His fields of interest include public economics, political economics, and contract theory. Dr. Friedman's past research investigated government policies and policymaking, examining the effect of various public programs in light of the political institutions that produce them.  Among other topics, he has written on the effectiveness of incentive schemes in the public sector and in healthcare organizations, and has explored incentives that cause legislative gridlock on political issues that cut across traditional party divisions, such as social security, healthcare, and immigration reform. 

While in the Program, Dr. Friedman will continue work along this line, with a specific focus on health- and healthcare-related policies and policymaking.
   
GOPI SHAH GODA (Harvard University Scholar) received her Ph.D. in economics from Stanford University in 2007. 

Prior to her doctoral studies, she worked as an actuary at a life insurance company and became a Fellow of the Society of Actuaries in 2004.  Her interests span public finance, demography, and labor economics, and her dissertation examined the labor supply incentives embedded in the Social Security program.  As a Scholar, she is expanding her research on the elderly by working on topics related to long-term care, Medicare and Medicaid.

 
LESLIE HINKSON (University of Michigan Scholar) received her Ph.D. in sociology from Princeton University in 2007.

Her dissertation examined how different meanings of race across institutional contexts help to explain why the racial gap in test score performance among middle school children are smaller in the military population than in the civilian world.  As a Scholar, Dr.
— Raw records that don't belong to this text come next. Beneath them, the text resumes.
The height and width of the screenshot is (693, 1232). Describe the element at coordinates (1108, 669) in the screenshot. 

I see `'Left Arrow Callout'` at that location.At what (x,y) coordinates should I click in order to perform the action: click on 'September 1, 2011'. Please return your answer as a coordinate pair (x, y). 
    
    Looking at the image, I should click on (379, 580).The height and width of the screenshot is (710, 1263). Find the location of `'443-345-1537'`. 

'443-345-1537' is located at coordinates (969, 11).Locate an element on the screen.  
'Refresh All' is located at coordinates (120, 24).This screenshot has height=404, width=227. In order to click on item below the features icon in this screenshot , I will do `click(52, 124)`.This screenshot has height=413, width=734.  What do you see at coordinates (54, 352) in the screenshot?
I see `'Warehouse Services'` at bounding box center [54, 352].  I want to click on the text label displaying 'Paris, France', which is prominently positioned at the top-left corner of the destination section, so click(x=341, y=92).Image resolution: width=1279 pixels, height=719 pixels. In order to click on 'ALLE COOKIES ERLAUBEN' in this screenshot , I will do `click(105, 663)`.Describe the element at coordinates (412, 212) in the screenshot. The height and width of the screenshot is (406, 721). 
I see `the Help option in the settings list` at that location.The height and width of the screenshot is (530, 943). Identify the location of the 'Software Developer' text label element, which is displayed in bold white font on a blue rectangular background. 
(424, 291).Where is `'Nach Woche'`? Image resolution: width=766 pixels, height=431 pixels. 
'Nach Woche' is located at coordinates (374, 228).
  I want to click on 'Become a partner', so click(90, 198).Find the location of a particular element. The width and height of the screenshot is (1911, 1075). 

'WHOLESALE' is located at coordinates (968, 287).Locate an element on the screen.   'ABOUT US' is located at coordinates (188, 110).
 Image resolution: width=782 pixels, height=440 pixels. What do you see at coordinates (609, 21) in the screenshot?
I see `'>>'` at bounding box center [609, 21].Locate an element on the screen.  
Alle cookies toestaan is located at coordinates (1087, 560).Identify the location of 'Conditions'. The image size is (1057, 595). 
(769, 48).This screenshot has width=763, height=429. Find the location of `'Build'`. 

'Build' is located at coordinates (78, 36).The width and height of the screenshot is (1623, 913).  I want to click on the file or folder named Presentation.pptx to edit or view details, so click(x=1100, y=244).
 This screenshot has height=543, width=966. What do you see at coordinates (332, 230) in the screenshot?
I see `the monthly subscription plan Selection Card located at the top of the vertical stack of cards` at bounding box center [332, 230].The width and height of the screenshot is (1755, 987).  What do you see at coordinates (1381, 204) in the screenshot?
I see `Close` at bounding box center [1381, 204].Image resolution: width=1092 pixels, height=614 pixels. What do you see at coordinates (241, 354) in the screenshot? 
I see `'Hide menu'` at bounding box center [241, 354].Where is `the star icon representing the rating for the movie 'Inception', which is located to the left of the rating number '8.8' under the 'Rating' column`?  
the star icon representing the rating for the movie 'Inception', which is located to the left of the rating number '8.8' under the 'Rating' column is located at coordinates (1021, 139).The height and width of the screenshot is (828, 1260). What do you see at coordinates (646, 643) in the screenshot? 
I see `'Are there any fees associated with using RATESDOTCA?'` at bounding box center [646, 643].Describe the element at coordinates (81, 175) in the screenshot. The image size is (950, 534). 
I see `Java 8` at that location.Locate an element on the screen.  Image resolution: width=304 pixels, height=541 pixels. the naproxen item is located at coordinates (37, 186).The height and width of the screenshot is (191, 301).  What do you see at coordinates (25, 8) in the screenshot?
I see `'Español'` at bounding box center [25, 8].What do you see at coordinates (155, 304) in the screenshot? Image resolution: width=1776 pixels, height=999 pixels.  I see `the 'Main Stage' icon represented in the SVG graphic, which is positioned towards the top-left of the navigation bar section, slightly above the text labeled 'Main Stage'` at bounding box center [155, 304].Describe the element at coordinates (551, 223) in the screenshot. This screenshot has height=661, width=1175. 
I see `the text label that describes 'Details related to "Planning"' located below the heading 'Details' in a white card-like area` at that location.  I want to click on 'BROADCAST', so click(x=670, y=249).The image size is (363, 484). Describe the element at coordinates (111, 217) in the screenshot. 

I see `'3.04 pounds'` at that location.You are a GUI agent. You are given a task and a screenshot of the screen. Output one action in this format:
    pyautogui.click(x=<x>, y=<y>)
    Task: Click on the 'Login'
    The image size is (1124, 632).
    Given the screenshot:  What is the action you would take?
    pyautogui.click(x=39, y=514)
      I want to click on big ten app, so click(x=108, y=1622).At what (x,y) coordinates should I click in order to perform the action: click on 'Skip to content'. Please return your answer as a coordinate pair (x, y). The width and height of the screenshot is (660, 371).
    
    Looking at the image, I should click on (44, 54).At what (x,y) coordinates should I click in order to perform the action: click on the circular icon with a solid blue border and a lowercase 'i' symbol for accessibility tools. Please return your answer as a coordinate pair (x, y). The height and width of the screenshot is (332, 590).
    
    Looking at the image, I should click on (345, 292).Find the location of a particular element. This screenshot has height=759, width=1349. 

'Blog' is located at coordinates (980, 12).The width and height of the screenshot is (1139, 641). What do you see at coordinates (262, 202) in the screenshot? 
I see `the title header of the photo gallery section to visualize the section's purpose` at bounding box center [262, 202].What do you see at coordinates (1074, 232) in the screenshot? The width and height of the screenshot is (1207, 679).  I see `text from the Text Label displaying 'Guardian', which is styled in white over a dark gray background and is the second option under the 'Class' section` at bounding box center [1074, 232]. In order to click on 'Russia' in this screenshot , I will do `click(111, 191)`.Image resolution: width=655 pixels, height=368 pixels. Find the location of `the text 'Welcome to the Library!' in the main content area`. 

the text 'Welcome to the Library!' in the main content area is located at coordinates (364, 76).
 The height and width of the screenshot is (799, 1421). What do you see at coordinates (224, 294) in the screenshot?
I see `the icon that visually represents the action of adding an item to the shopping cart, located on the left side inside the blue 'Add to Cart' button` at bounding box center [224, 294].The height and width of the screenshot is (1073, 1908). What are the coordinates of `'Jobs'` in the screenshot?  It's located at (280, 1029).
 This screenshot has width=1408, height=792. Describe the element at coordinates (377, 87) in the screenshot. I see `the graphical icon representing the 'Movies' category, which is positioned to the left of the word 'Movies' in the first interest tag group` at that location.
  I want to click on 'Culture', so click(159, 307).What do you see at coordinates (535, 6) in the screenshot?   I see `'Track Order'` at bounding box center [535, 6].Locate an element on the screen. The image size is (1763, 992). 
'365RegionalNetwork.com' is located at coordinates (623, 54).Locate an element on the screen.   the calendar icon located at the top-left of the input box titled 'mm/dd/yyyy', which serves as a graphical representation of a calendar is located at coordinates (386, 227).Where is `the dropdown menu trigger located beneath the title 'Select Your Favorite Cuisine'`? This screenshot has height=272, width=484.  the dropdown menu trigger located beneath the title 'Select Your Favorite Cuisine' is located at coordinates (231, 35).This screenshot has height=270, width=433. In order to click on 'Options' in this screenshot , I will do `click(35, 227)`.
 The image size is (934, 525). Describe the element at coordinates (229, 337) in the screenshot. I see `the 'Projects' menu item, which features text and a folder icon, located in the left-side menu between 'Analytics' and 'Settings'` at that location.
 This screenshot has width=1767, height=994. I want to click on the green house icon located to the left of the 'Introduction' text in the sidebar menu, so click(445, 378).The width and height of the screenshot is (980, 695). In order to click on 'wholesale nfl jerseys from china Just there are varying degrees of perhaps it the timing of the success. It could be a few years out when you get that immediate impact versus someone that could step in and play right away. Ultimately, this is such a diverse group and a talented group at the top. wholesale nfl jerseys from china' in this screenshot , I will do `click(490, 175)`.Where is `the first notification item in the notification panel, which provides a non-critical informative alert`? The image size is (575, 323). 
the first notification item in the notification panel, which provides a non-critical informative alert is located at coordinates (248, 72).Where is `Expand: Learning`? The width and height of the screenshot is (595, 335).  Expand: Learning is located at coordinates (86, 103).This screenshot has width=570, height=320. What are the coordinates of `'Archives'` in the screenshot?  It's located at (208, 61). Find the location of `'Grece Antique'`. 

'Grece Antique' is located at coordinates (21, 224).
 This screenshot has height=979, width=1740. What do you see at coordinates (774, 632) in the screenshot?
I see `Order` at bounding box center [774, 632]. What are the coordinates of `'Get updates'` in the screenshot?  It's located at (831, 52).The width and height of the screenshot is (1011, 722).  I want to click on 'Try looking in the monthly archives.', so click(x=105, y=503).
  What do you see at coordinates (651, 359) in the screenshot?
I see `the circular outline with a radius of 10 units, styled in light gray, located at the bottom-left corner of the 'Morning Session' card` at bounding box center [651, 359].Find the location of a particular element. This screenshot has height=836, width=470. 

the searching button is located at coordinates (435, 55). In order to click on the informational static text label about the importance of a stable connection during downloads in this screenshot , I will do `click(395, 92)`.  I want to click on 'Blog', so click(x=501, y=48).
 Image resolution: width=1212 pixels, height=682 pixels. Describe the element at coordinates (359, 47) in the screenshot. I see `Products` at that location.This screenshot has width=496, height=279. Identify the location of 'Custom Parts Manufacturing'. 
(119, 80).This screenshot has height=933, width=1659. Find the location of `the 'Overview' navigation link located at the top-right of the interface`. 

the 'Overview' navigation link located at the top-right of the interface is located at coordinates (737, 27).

Hinkson will study how doctors think about race and whether these ideas affect the diagnosis and treatment of patients across racial lines.

   
TARA WATSON (University of Michigan Scholar) received her Ph.D. in economics from Harvard University in 2003. She currently is an Assistant Professor in the Department of Economics at Williams College (on leave).

Her dissertation included an investigation of sanitation projects on Native American Indian reservations. Dr. Watson's research broadly focuses on the determinants and consequences of residential location decisions.  She is particularly interested in how neighborhoods, peers, and local public goods affect health behaviors and outcomes. 

As a Scholar, she will examine how social networks affect health decisions among immigrant groups, and how these network effects interact with public policies and programs.